▶ _Exercise_:
Please carry on the airline factbox about Middle East flight disruptions, picking up right after its last sentence.

▶ _Document text_:
□ □ □ □
Factbox-Airlines resume some Middle East flights but disruption continues
Airlines are gradually restoring some flights to the Middle East as regional carriers rebuild schedules after war-related disruption, though the conflict continues to disrupt wider traffic flows.
Middle Eastern airlines have added capacity after severe disruption linked to the Iran war, while many carriers outside the Gulf are still diverting Europe-Asia flights to avoid the region.
Below is the latest on flights, in alphabetical order:
AEGEAN AIRLINES
Greece's largest carrier cancelled flights from Thessaloniki to Tel Aviv until June 26. Flights to Dubai are cancelled until August 31, and to Erbil and Baghdad until July 2.
AIRBALTIC
Latvia's airBaltic has cancelled flights to Tel Aviv until June 28 and flights to Dubai until October 24.
AIR CANADA
The Canadian carrier has cancelled flights to Tel Aviv and Dubai until September 7.
AIR EUROPA
The Spanish airline has cancelled flights to Tel Aviv until June 28.
AIR FRANCE-KLM
Air France has suspended its Tel Aviv flights until June 14. It suspended flights to Beirut and Dubai until June 17 and to Riyadh until June 2.
KLM suspended flights to Riyadh and Dammam until July 12 and to Dubai until August 2.
CATHAY PACIFIC
The Hong Kong airline has suspended flights to Dubai and Riyadh until August 31.
DELTA
The U.S. carrier has suspended services for the Atlanta-Tel Aviv route through December 18. It plans to resume New York-JFK to Tel Aviv flights on September 6, while the launch of its Boston-Tel Aviv route, planned for late October, has been delayed until further notice.
□ □ □ □
▶ _Data records_:
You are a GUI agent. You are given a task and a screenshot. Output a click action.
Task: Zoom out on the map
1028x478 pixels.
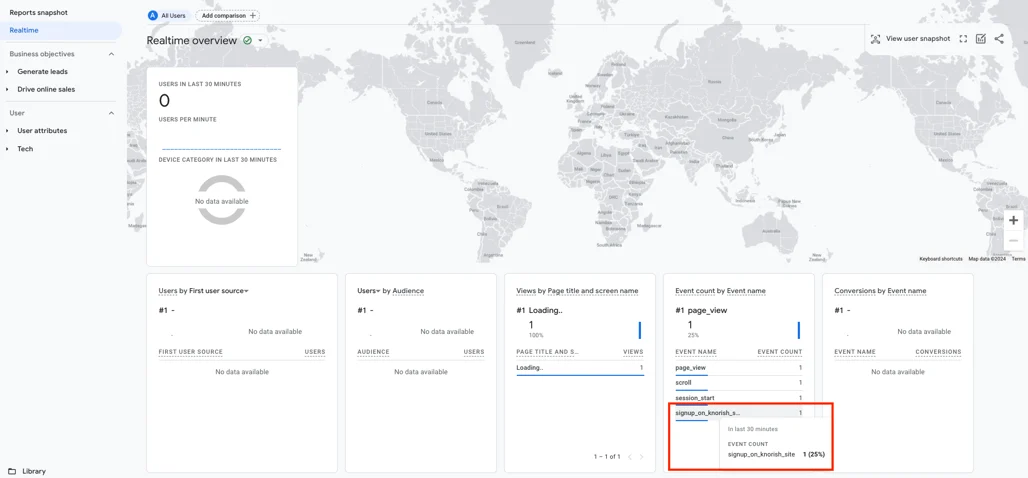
□ □ □ □
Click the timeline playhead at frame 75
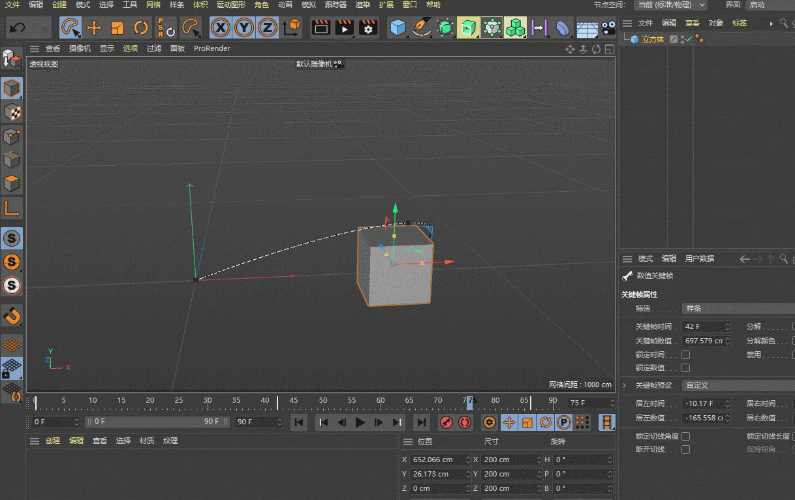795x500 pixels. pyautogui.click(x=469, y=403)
□ □ □ □
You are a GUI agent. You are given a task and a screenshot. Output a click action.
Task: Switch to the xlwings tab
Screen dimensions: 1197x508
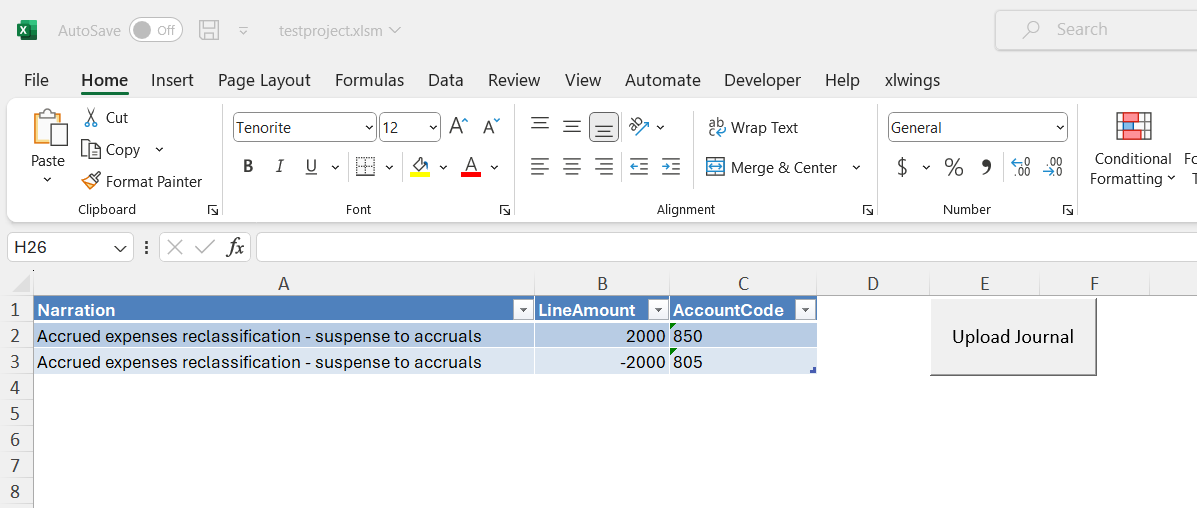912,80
□ □ □ □
▶ _Result below_:
FINNAIR
The Finnish carrier has cancelled its Doha flights until October 2, while continuing to avoid the airspace of Iraq, Iran, Syria and Israel. It will restart Dubai flights, which it operates only in the winter season, in October.
IAG
IAG-owned British Airways delayed its resumption of flights to Dubai, Doha and Tel Aviv to August 1. It plans to reduce services to Dubai, Doha, Riyadh and Tel Aviv to one daily flight when services resume, while permanently dropping Jeddah as a destination.
JAPAN AIRLINES
Japan Airlines has suspended scheduled Tokyo-Doha flights until July 31 and Doha-Tokyo flights until August 1.
LOT
The Polish airline has cancelled flights to Riyadh until June 30 and to Beirut until June 27. LOT plans to operate its winter route to Dubai from October.
LUFTHANSA GROUP
Lufthansa plans to resume flights to Tel Aviv as early as July 1, while ITA Airways confirmed it would resume them from July 1. SWISS postponed the resumption of flights until August and Brussels Airlines suspended operations until October 24.
Lufthansa, SWISS and ITA Airways will continue their suspension of Dubai flights until September 13.
Lufthansa, SWISS, Austrian Airlines and Brussels Airlines suspended flights to Abu Dhabi, Amman, Beirut, Dammam, Riyadh, Erbil, Muscat and Tehran until October 24.
Low-cost carrier Eurowings suspended flights to Tel Aviv until July 9, to Beirut until June 12, to Erbil until June 22 and to Dubai, Abu Dhabi and Amman until October 24.
ITA Airways has also extended the suspension of its flights to Riyadh until June 30.
MALAYSIA AIRLINES
The Malaysian carrier will resume limited services to Doha from July 2.
NORWEGIAN AIR
The low-cost airline has pushed back planned launches of its Tel Aviv and Beirut services to June 15.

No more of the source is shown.